Желание покончить с европейской формой колониализма ради новой — экономической, глобальной, планетарной — вот одна из причин альянса двух идеологий, либеральной и социалистической. Но не единственная. Чтобы планетарная доктрина считалась легитимной, она обязательно должна была иметь глобального оппонента. А чтобы сохранять свой статус, ей было необходимо обеспечить игру по правилам с этим оппонентом. Таким образом, согласно Валлерстайну, советский социализм сыграл роль карманной альтернативы и удобного спарринг-партнера для мирового либерализма. Вывод на первый взгляд несколько неожиданный.
Характеризуя период 1945–1990 годов, Валлерстайн вообще не использует понятие «двухполярный мир». Он уверен: «СССР можно рассматривать в качестве субимпериалистической державы по отношению к Соединенным Штатам постольку, поскольку он поддерживал порядок и стабильность в своей зоне влияния, что на самом деле увеличивало способность Соединенных Штатов к поддержанию собственного мирового господства. Сама напряженность той идеологической борьбы, которая, в конечном итоге, не имела большого значения, играла на руку Соединенным Штатам и была для них серьезным политическим подспорьем (как, несомненно, и для руководства СССР). Кроме того, СССР служил Соединенным Штатам своего рода идеологическим прикрытием в странах третьего мира».
Косвенно этот тезис подтверждается историей нефтедобывающих стран (ОПЕК). Когда они попытались создать картель и шантажировать Запад, именно СССР пришел на помощь «миру капитала» и открыл для него вентиль на полную, не слишком задирая цену. Показательно и индифферентное отношение США и их союзников к силовому подавлению восстаний в восточном блоке (1953, 1968, 1980–1981).
Постепенно этот либерально-социалистический консенсус становился все более очевидным. Только СССР оставался заповедником девственно чистых идей, которые господствовали и в лагере «лоялистов», и в лагере «диссидентов». Получается, что советские ортодоксы, по существу, разделяли антитоталитарную теорию своих оппонентов, только наделяли ее противоположным смыслом, меняя знаки — плюс на минус («коммунизм — хорошо, капитализм — плохо»).
Но западные интеллектуалы давно осознали реальную конфигурацию сил. Именно поэтому «революционеры 1968 года выдвинули протест против этого консенсуса, и прежде всего против исторической трансформации социализма, даже ленинистского социализма, в либерал-социализм», пишет Валлерстайн. В конечном счете «революция 1968 года подорвала фундамент всего идеологического консенсуса, возведенного Соединенными Штатами, включая его козырного туза — прикрытие советским щитом».
А уже «в 1989 году те, кто был разочарован либеральным консенсусом, повернулся против наиболее ярких выразителей либерал-социалистической идеологии, режимов советского типа, во имя свободного рынка».
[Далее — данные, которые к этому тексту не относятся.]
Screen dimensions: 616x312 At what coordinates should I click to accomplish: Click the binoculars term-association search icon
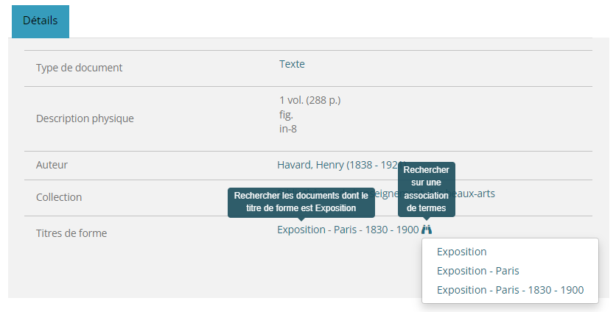pyautogui.click(x=427, y=230)
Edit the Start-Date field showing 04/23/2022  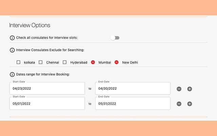pos(47,88)
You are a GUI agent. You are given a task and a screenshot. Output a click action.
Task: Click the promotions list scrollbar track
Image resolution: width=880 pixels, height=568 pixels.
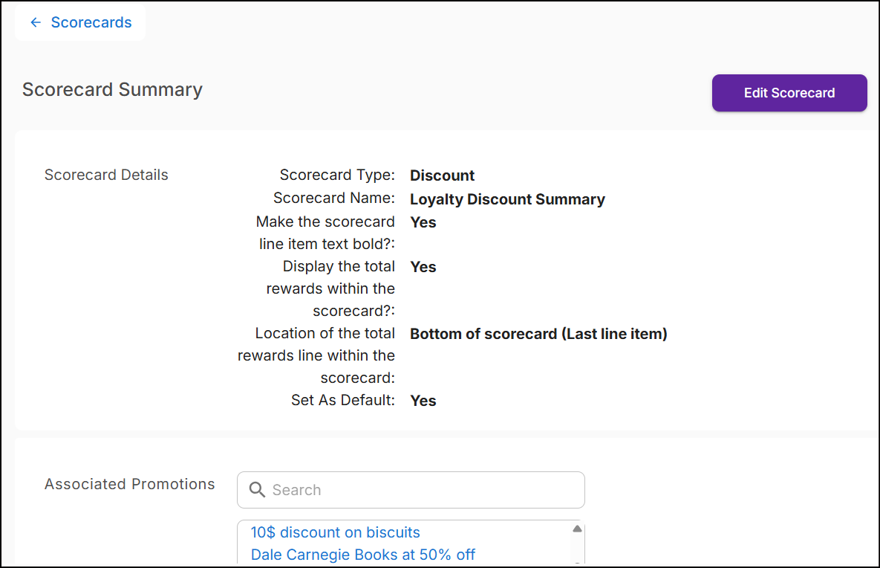coord(577,549)
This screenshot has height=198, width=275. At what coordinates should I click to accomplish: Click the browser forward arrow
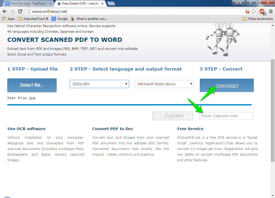[12, 12]
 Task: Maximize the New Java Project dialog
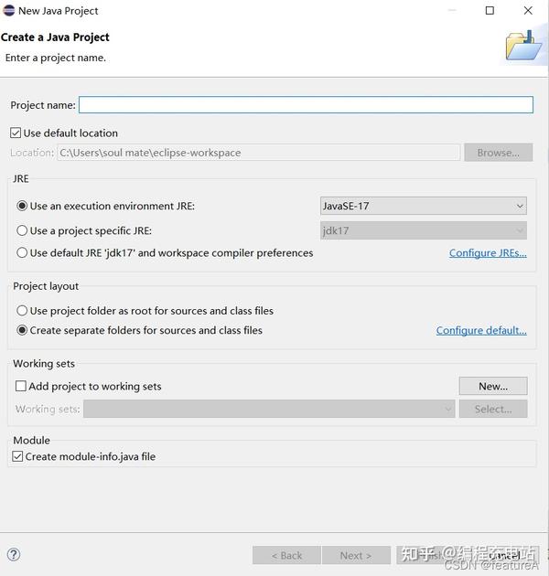point(490,11)
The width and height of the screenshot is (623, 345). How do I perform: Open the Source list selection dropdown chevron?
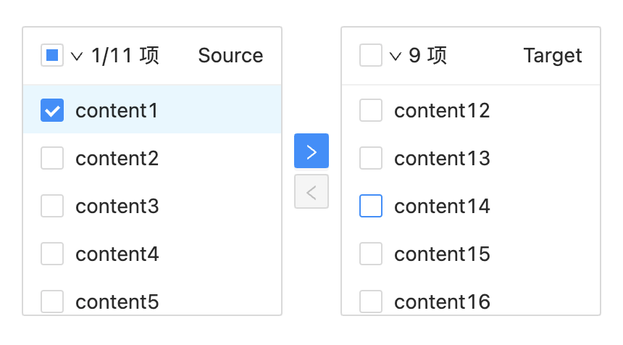pos(78,56)
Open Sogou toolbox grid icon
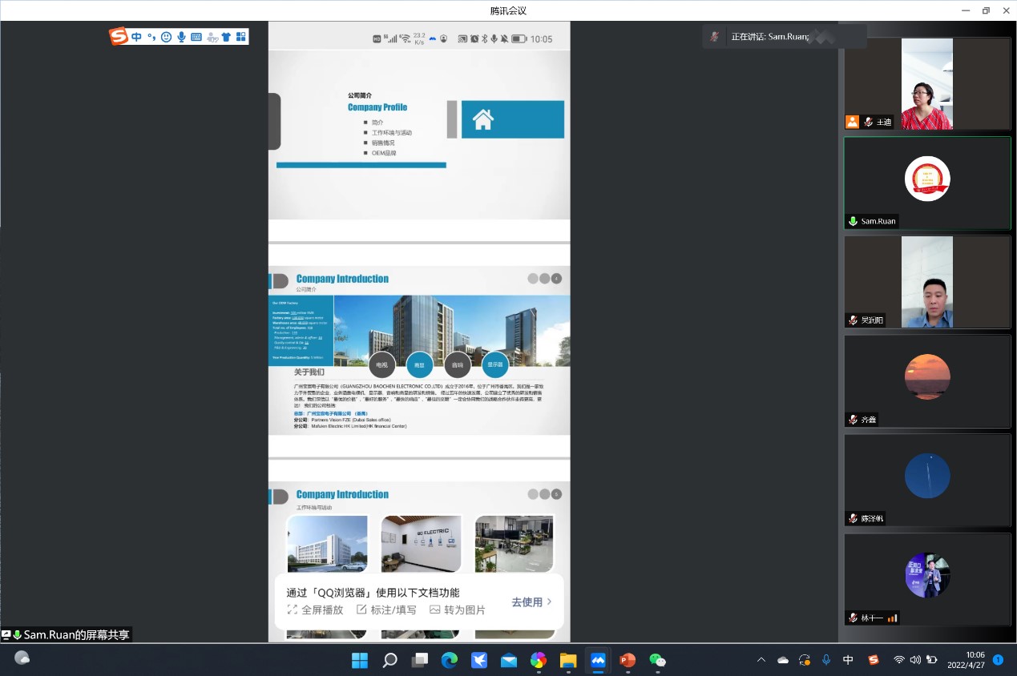Screen dimensions: 1017x676 tap(240, 37)
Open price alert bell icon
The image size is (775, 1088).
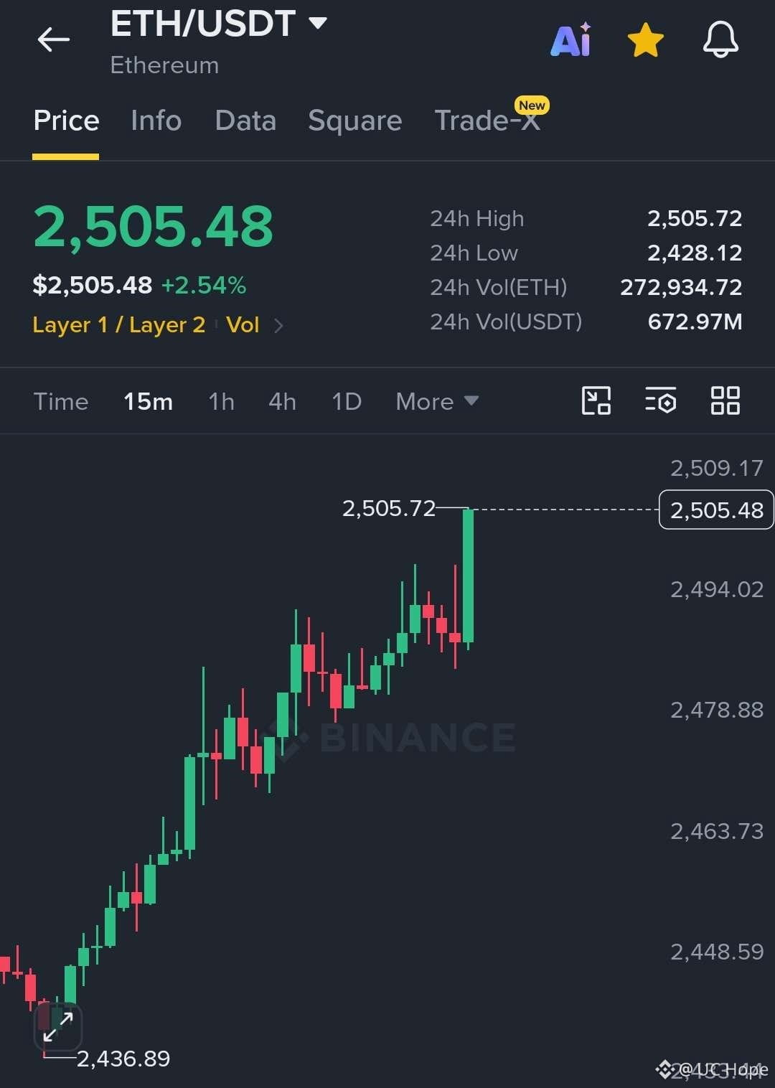click(720, 39)
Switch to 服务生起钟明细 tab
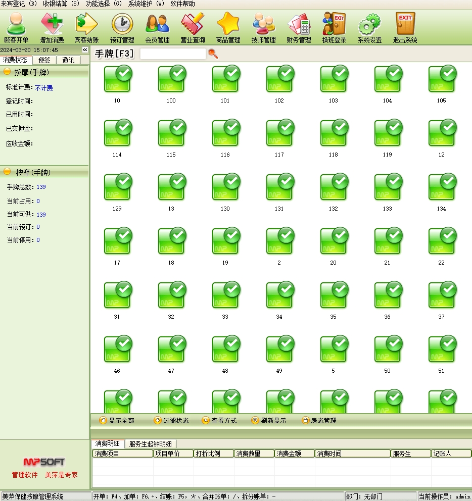This screenshot has height=501, width=472. point(150,444)
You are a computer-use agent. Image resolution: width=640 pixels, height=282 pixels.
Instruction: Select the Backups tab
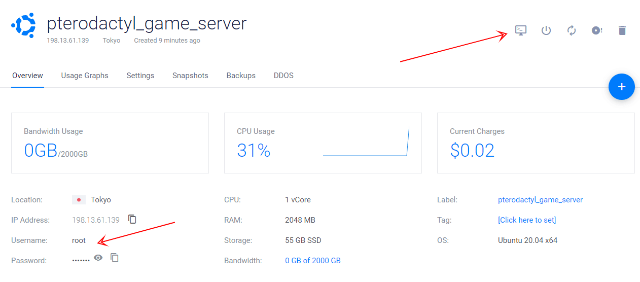click(241, 76)
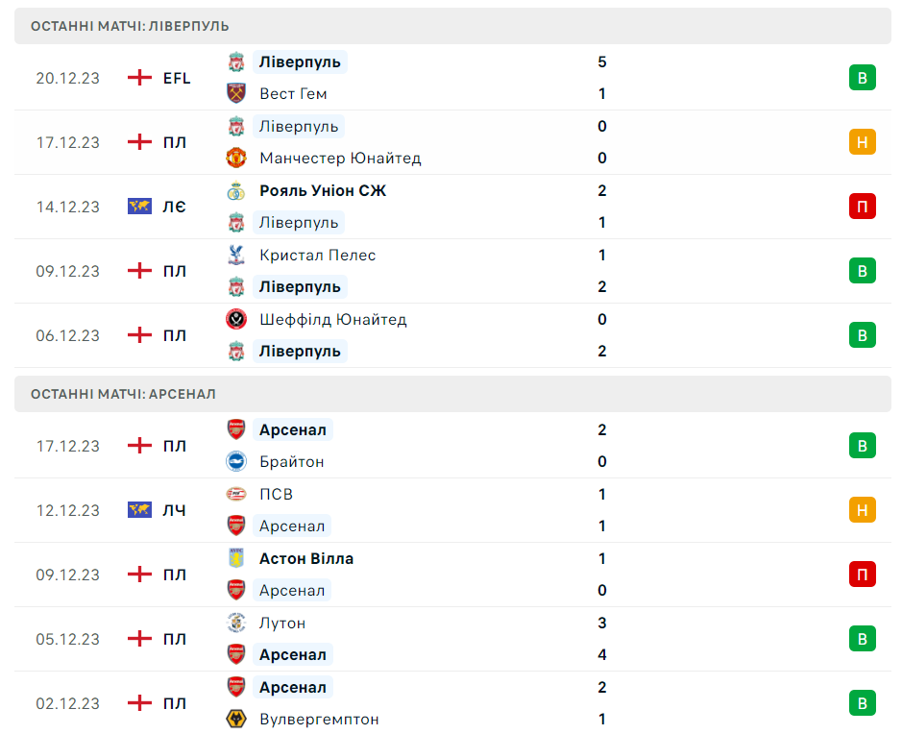This screenshot has width=902, height=734.
Task: Open the Вулвергемптон team link
Action: point(319,719)
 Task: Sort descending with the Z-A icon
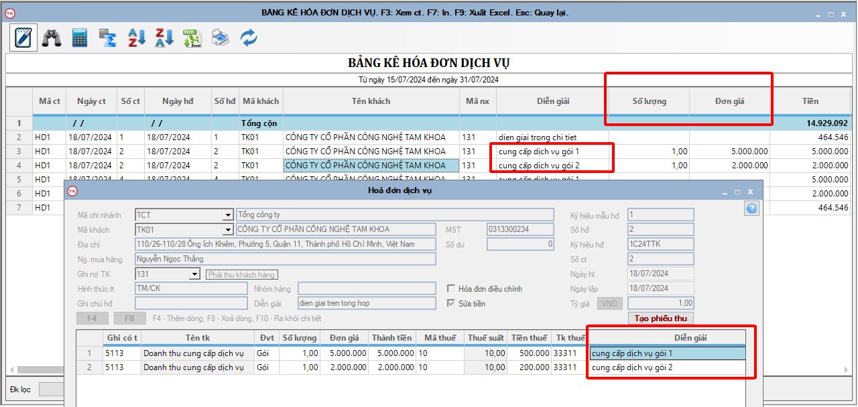pos(164,38)
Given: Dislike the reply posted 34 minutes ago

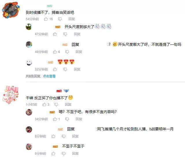Looking at the screenshot, I should (67, 119).
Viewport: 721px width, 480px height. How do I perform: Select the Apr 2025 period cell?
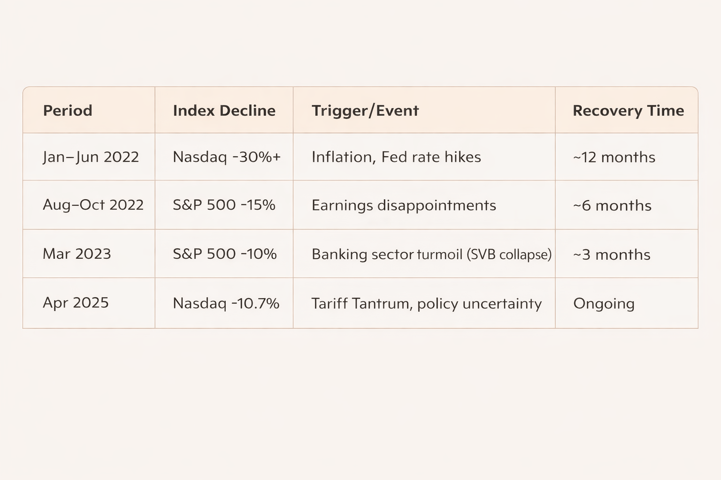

Консенсус исчерпал себя. Советский щит либерального проекта, cтав прозрачным, исчез за ненадобностью.
Что же произошло в 1989 году?
Валлерстайн уверен: «О том, что произошло в 1989 году, много писали как о завершении периода 1945–1989 годов, считая его датой поражения СССР в холодной войне. Эту дату полезнее было бы рассматривать как конец периода 1789–1989 годов, иначе говоря, времени победы и поражения, взлета и постепенного упадка либерализма как глобальной идеологии — я называю ее геокультурой — современной миросистемы».
О причинах краха двухполярного мира можно говорить долго. Но для нас важен итог этого процесса. И автор «После либерализма» определяет этот итог предельно точно.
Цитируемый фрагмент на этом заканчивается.